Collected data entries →

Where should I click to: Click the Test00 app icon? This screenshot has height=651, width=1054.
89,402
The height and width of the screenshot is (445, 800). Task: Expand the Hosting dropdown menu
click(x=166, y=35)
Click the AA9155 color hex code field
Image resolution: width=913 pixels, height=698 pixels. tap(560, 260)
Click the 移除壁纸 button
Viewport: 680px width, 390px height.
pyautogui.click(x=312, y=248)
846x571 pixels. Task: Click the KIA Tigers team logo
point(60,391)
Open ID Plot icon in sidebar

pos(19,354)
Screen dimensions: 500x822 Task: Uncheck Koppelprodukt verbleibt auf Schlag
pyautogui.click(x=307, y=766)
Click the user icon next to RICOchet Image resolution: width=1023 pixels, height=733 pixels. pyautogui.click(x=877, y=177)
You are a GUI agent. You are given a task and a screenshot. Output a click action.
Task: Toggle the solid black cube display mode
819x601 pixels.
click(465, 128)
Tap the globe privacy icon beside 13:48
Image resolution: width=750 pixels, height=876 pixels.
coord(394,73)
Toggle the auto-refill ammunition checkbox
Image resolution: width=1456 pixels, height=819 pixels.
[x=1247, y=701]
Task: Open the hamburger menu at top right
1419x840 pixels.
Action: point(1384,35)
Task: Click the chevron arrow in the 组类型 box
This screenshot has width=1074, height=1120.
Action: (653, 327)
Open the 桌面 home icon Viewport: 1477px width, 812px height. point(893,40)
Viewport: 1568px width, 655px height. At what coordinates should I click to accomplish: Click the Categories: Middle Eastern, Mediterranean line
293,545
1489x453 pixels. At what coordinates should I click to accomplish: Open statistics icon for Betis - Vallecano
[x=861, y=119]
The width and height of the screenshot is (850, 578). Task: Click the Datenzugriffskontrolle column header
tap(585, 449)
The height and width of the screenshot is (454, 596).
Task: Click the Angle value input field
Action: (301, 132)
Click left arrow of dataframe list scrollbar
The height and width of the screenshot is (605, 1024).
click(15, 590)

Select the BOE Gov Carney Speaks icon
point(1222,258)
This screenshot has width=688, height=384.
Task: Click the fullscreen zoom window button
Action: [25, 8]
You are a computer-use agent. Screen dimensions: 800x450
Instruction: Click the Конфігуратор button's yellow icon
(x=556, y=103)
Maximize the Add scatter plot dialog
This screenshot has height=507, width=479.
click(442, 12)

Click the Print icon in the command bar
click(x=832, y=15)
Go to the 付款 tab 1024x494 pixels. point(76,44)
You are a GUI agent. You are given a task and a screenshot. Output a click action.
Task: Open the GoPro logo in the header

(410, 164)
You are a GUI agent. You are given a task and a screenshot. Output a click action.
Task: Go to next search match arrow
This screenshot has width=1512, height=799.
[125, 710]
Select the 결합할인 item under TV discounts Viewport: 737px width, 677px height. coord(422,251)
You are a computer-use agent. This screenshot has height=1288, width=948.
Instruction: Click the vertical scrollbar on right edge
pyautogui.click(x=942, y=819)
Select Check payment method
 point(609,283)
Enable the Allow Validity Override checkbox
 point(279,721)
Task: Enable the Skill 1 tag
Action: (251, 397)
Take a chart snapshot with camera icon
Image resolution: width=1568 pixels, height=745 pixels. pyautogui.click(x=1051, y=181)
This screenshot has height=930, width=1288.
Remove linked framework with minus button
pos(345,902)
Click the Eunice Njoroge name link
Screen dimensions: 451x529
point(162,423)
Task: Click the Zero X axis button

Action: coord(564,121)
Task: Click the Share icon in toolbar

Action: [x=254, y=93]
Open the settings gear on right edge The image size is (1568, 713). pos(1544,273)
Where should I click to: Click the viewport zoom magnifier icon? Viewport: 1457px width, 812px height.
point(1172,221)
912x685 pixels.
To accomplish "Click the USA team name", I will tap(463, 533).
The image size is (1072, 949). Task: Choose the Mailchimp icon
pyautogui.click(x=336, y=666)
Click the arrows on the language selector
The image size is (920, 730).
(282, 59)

REQUIRED WORK → What is the number of lines in the records that include the word "computer"? Answer with that number only.

OUTPUT OF THE TASK → 2